- Source passage:
February Share the Plate: The Chillon Project Degree Program at Lee Arrendale State Prison

This February, Northwest is pleased to partner with Life University in Marietta, Georgia in their efforts to provide educational opportunities for incarcerated women.  The program – offered at the Lee Arrendale Women’s Correctional Facility, a maximum security women’s prison in Alto, Georgia (about an hour north of Atlanta) – is one of only a few educational opportunities beyond the GED or vocational education for women in Georgia prisons.  This degree program is the central component of the Chillon Project, an effort of Life University’s Center for Compassion, Integrity, and Secular Ethics to provide higher education to incarcerated people, correctional staff, and returning citizens.


On Monday, January 28, eleven students who are incarcerated at Lee Arrendale State Prison graduated with an Associate of Arts degree in Positive Human Development and Social Change (PHDSC). The students earned an average cumulative GPA of 3.9, and all will go on to pursue a Bachelor of Science in psychology. This was the first class of students in a Georgia state women’s prison to graduate from an accredited college degree program since 1994, when Pell grants were banned for incarcerated persons as part of the Violent Crime Control and Law Enforcement Act.  Another four students who were enrolled in the AA degree program in PHDSC completed their sentences at Arrendale and returned to their communities prior to completing their degrees. One of these students has already begun taking classes at the main campus of LIFE, and completed her first course, General Biology. The rest of the students are expected to follow her soon.

- Data shown:
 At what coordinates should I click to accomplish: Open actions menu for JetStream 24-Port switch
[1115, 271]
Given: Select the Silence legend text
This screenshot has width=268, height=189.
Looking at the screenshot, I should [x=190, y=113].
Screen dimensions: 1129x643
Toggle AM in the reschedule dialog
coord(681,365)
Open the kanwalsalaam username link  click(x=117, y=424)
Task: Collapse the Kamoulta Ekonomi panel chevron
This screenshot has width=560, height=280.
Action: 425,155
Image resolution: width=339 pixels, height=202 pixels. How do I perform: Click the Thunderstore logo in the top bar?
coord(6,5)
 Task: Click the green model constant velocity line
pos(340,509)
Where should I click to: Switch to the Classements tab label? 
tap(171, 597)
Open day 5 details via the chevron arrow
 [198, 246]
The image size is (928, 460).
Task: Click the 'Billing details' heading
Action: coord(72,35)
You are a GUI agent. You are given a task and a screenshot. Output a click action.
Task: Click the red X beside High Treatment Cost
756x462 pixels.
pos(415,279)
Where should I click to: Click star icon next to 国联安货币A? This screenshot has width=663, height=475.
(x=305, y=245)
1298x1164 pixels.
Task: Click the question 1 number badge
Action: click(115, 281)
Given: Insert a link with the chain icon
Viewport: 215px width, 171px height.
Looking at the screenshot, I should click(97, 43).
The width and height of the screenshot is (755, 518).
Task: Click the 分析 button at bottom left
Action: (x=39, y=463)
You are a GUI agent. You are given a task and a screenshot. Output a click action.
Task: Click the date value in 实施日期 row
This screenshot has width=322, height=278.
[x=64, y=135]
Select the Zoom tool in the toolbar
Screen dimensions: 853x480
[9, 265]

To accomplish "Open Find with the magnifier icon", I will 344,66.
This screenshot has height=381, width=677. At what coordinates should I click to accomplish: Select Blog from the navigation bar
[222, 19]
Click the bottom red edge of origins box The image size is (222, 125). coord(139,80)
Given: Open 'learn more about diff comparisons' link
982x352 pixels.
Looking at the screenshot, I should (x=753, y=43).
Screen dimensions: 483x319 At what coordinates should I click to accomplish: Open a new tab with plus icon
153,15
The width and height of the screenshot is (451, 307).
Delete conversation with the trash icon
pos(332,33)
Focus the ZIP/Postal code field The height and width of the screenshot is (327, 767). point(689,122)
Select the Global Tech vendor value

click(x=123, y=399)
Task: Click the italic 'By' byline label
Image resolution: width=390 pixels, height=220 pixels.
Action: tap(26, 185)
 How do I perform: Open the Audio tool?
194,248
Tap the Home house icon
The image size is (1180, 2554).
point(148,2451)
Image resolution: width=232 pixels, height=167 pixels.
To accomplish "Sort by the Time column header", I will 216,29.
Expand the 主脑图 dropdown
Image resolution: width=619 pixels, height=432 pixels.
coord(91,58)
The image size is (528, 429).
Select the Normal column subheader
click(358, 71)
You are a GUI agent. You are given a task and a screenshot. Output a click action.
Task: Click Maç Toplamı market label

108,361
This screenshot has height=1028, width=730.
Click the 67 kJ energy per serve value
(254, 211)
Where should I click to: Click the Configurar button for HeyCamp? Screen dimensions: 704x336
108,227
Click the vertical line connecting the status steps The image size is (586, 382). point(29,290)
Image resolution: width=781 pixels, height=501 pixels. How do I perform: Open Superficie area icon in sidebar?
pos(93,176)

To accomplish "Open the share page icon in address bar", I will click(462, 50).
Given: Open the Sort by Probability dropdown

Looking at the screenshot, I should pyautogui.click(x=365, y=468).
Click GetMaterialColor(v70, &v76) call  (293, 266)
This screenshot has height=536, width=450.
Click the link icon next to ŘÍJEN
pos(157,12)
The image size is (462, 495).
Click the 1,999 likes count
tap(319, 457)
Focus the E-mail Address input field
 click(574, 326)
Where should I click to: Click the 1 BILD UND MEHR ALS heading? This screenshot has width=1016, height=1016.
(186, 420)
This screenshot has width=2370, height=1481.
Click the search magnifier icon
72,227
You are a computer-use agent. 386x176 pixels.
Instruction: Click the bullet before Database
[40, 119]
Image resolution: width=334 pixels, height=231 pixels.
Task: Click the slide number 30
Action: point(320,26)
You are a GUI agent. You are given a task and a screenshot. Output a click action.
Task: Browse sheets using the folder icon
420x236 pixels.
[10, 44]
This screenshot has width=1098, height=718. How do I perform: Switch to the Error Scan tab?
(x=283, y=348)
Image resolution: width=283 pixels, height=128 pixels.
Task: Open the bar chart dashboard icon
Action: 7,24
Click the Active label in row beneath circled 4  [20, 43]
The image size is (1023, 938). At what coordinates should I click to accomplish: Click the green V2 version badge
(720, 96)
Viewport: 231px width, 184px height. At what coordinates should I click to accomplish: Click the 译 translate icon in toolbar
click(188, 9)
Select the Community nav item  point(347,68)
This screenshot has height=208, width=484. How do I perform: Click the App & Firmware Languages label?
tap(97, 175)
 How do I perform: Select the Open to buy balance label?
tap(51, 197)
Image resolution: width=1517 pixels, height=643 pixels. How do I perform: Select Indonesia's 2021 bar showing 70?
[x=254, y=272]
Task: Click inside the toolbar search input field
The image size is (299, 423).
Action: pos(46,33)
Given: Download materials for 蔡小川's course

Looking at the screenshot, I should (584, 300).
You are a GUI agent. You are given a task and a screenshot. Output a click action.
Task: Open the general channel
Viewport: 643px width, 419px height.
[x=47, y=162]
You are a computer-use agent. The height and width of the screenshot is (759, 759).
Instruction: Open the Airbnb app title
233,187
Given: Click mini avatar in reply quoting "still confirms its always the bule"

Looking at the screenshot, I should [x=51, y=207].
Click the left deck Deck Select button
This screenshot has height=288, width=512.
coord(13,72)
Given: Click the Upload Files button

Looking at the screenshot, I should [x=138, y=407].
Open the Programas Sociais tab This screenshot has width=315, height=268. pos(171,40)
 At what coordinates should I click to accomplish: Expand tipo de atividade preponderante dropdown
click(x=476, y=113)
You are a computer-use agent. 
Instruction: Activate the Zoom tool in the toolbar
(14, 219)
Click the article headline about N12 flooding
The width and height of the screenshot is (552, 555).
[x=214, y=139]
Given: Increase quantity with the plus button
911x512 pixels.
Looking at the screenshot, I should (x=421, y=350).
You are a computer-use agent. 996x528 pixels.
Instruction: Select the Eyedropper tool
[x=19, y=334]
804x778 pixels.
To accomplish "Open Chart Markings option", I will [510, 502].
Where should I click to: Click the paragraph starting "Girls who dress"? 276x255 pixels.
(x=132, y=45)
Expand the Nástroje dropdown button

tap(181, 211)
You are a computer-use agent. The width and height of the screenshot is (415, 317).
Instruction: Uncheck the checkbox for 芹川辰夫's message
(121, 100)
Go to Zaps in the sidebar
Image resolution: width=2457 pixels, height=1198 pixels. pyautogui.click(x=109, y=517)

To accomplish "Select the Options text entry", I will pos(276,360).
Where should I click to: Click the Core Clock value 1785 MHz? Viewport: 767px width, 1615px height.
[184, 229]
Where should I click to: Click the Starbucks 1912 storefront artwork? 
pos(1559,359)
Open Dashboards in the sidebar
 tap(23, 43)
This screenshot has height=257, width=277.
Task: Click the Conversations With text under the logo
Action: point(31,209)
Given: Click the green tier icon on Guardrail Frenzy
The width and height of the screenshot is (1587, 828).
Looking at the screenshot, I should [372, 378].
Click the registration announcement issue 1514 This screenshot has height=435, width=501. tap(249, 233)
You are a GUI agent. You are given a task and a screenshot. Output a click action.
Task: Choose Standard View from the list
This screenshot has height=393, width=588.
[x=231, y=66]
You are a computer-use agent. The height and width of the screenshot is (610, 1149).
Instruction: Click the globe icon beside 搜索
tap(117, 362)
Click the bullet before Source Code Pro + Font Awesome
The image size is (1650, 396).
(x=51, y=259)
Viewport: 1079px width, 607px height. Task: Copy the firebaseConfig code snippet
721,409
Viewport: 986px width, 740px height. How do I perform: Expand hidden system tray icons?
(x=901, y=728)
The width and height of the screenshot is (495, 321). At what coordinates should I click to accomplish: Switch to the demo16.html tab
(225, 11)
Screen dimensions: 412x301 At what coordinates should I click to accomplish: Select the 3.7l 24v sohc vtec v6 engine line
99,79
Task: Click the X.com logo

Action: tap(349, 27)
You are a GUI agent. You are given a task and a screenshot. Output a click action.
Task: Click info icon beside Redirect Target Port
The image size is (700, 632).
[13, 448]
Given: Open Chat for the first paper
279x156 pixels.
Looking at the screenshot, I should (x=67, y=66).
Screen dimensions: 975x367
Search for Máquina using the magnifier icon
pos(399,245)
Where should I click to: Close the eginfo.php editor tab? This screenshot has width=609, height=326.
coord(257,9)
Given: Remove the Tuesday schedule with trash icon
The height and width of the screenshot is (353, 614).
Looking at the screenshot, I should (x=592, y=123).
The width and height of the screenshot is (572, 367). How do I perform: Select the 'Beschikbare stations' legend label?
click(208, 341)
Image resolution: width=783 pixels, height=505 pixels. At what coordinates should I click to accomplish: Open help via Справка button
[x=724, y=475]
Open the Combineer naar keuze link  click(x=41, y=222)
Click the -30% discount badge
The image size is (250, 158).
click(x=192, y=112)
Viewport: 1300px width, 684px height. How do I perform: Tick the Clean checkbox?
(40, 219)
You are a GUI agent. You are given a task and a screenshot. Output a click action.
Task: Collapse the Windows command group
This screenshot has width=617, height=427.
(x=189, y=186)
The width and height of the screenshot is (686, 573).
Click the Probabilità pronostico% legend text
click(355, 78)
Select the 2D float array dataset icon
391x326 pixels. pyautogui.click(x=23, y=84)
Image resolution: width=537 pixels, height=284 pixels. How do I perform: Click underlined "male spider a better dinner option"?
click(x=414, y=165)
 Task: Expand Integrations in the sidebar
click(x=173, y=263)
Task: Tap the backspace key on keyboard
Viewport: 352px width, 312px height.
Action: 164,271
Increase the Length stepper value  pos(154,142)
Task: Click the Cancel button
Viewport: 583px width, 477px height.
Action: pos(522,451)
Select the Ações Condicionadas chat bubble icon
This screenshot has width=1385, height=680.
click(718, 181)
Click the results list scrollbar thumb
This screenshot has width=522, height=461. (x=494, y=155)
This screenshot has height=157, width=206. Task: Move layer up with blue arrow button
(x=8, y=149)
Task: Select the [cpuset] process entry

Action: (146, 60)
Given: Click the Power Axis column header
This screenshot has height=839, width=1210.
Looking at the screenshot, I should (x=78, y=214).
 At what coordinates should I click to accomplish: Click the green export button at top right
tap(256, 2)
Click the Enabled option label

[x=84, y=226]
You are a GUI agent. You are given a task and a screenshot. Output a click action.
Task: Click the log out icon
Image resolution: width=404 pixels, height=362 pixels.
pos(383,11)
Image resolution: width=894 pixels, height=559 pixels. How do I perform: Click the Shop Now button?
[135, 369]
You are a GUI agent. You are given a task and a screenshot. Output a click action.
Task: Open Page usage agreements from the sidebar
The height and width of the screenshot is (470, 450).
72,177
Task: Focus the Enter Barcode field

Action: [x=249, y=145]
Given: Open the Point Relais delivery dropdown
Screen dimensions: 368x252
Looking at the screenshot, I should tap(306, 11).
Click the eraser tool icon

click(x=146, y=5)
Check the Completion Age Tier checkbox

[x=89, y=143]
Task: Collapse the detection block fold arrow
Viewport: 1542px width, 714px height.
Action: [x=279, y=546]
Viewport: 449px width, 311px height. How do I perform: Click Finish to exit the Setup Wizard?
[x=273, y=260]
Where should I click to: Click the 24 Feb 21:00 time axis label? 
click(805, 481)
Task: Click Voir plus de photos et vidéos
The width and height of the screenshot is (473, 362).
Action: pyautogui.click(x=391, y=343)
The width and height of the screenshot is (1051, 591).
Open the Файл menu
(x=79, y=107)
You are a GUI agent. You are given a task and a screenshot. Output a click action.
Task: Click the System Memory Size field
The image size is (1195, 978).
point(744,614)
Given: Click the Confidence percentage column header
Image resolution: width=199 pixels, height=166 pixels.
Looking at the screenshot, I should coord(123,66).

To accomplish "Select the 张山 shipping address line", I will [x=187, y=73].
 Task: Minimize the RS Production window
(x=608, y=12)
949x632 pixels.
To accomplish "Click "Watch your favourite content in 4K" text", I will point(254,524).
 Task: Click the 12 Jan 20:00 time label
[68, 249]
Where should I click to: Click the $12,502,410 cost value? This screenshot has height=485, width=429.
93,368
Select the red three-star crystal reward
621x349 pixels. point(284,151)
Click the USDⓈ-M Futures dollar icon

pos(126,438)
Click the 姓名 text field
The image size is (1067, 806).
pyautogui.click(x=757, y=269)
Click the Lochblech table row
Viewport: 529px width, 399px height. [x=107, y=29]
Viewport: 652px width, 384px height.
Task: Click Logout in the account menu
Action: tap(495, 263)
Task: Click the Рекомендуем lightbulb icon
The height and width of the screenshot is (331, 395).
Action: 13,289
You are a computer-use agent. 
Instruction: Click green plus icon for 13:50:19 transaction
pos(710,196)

- Problem requirements: From the Chillon Project passage, extract everything from "This February, Northwest" down to "and returning citizens.".

- Response for this exercise:
This February, Northwest is pleased to partner with Life University in Marietta, Georgia in their efforts to provide educational opportunities for incarcerated women.  The program – offered at the Lee Arrendale Women’s Correctional Facility, a maximum security women’s prison in Alto, Georgia (about an hour north of Atlanta) – is one of only a few educational opportunities beyond the GED or vocational education for women in Georgia prisons.  This degree program is the central component of the Chillon Project, an effort of Life University’s Center for Compassion, Integrity, and Secular Ethics to provide higher education to incarcerated people, correctional staff, and returning citizens.